Stored rows >>
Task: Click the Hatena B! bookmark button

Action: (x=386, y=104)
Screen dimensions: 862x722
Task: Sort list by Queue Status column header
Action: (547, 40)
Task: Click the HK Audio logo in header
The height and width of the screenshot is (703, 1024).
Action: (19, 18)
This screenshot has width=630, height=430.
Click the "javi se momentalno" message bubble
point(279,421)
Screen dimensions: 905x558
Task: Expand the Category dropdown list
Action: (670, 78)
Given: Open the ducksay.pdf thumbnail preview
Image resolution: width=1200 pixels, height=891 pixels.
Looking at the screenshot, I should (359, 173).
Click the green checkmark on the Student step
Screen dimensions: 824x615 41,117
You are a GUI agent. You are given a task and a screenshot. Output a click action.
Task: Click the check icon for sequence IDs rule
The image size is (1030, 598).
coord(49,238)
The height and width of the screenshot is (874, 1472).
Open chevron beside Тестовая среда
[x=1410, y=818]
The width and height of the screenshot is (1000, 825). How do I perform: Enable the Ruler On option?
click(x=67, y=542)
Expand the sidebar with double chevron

Aim of the exercise >> Format all of the lines above as a numbered list, leaving out any blank lines.

Solution to the exercise >>
1. Task: Click the Hatena B! bookmark button
2. Action: (x=386, y=104)
3. Screen dimensions: 862x722
4. Task: Sort list by Queue Status column header
5. Action: (547, 40)
6. Task: Click the HK Audio logo in header
7. The height and width of the screenshot is (703, 1024).
8. Action: (19, 18)
9. This screenshot has width=630, height=430.
10. Click the "javi se momentalno" message bubble
11. point(279,421)
12. Screen dimensions: 905x558
13. Task: Expand the Category dropdown list
14. Action: (670, 78)
15. Given: Open the ducksay.pdf thumbnail preview
16. Image resolution: width=1200 pixels, height=891 pixels.
17. Looking at the screenshot, I should (359, 173).
18. Click the green checkmark on the Student step
19. Screen dimensions: 824x615 41,117
20. You are a GUI agent. You are given a task and a screenshot. Output a click action.
21. Task: Click the check icon for sequence IDs rule
22. The image size is (1030, 598).
23. coord(49,238)
24. The height and width of the screenshot is (874, 1472).
25. Open chevron beside Тестовая среда
26. [x=1410, y=818]
27. The width and height of the screenshot is (1000, 825). How do I perform: Enable the Ruler On option?
28. click(x=67, y=542)
29. Expand the sidebar with double chevron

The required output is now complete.